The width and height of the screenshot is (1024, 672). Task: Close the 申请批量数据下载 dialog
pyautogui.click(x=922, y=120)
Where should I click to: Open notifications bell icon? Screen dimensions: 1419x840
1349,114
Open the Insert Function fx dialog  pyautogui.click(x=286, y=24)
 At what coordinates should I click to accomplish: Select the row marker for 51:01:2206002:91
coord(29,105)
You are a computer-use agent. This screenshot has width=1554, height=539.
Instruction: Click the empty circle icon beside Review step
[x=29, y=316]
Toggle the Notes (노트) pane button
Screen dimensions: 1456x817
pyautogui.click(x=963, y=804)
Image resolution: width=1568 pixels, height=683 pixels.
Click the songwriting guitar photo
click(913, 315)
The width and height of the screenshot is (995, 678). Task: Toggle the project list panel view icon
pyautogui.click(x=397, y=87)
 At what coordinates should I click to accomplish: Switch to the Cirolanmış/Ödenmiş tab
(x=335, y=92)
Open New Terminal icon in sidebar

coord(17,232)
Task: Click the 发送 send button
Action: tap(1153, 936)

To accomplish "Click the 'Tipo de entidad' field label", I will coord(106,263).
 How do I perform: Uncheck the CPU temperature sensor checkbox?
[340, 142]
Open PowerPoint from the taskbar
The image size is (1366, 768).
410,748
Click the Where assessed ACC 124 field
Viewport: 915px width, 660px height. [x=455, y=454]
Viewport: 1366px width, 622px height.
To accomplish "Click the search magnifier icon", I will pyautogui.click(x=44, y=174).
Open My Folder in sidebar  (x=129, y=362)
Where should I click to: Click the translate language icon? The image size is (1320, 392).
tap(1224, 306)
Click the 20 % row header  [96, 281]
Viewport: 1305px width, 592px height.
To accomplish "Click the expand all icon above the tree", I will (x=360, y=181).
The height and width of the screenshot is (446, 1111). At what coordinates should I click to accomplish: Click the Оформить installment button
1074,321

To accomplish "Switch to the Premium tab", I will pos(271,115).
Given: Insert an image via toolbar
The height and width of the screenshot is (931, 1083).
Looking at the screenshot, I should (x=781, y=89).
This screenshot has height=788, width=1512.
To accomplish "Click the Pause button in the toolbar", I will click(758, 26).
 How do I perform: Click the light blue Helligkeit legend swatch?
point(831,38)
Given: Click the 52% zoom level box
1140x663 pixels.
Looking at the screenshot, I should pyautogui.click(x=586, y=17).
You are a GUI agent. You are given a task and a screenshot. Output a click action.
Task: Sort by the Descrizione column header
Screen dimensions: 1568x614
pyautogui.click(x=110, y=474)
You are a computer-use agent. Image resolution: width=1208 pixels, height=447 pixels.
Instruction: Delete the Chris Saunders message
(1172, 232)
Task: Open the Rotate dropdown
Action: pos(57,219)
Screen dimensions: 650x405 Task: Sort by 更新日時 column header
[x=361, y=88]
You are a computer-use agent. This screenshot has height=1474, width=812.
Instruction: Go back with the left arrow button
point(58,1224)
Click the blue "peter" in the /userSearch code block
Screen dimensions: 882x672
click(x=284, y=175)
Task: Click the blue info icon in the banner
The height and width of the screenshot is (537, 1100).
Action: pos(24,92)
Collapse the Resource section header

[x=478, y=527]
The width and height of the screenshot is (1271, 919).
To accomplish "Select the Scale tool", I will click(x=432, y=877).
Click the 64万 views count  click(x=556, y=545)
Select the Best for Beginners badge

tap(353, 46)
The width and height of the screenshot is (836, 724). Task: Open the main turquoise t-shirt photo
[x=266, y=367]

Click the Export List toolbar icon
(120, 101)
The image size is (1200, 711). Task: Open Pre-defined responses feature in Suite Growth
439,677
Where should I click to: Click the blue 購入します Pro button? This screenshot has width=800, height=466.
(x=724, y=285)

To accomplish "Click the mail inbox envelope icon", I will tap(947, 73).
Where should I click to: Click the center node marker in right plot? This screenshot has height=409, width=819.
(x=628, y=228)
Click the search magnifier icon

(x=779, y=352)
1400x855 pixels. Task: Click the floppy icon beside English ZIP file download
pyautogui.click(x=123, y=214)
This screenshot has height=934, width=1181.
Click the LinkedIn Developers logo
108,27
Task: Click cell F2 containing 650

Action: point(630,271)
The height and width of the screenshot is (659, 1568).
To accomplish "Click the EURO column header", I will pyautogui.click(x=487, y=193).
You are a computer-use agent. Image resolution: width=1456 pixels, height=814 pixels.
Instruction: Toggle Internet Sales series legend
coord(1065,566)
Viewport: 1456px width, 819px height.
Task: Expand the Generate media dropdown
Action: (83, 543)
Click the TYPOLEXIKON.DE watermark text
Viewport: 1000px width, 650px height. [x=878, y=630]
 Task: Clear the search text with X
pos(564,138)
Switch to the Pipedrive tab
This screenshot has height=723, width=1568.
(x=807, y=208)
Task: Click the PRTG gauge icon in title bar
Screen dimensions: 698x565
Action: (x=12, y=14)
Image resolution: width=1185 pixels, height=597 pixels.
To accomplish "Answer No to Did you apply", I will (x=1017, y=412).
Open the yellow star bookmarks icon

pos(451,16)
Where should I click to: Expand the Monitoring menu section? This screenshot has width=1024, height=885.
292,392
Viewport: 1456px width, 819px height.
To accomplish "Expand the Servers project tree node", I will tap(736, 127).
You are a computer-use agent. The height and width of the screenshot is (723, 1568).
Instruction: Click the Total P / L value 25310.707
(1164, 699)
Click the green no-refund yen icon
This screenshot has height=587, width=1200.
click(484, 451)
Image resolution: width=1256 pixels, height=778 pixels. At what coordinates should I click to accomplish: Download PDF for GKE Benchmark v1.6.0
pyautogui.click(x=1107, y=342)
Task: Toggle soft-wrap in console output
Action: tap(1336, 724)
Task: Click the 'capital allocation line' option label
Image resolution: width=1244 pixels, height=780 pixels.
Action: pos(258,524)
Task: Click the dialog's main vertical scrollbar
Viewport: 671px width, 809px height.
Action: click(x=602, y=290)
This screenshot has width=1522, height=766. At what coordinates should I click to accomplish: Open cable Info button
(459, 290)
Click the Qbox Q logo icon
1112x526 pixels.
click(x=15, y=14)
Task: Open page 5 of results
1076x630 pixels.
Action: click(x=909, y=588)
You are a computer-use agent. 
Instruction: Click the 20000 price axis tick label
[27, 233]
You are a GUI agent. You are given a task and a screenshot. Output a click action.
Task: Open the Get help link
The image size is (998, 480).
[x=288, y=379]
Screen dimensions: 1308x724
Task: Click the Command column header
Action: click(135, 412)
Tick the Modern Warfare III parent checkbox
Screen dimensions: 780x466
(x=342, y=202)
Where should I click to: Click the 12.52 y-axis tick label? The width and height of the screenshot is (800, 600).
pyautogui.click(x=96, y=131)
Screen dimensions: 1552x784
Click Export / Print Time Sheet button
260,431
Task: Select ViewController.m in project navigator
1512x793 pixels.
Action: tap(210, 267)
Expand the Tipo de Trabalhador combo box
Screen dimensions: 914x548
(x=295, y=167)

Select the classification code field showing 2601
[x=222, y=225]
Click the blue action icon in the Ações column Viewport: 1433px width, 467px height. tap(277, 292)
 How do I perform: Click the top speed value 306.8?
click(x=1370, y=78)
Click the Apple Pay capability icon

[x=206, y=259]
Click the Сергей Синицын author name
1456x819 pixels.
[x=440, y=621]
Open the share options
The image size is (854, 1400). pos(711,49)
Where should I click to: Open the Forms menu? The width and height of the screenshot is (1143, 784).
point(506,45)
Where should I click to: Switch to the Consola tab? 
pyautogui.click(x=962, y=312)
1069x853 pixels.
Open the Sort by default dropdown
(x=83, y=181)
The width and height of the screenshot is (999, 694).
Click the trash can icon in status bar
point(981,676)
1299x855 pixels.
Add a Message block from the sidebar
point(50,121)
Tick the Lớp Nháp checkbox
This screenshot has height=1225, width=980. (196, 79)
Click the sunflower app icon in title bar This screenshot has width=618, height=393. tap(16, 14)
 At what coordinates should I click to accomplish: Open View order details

^^^^^^^^

Objective>
Please copy the items word for word, from the line with "Click the TYPOLEXIKON.DE watermark text" to the line with "Action: tap(1336, 724)", both included.

Output>
Click the TYPOLEXIKON.DE watermark text
Viewport: 1000px width, 650px height. [x=878, y=630]
 Task: Clear the search text with X
pos(564,138)
Switch to the Pipedrive tab
This screenshot has height=723, width=1568.
(x=807, y=208)
Task: Click the PRTG gauge icon in title bar
Screen dimensions: 698x565
Action: (x=12, y=14)
Image resolution: width=1185 pixels, height=597 pixels.
To accomplish "Answer No to Did you apply", I will (x=1017, y=412).
Open the yellow star bookmarks icon

pos(451,16)
Where should I click to: Expand the Monitoring menu section? This screenshot has width=1024, height=885.
292,392
Viewport: 1456px width, 819px height.
To accomplish "Expand the Servers project tree node", I will tap(736, 127).
You are a computer-use agent. The height and width of the screenshot is (723, 1568).
Instruction: Click the Total P / L value 25310.707
(1164, 699)
Click the green no-refund yen icon
This screenshot has height=587, width=1200.
click(484, 451)
Image resolution: width=1256 pixels, height=778 pixels. At what coordinates should I click to accomplish: Download PDF for GKE Benchmark v1.6.0
pyautogui.click(x=1107, y=342)
Task: Toggle soft-wrap in console output
Action: tap(1336, 724)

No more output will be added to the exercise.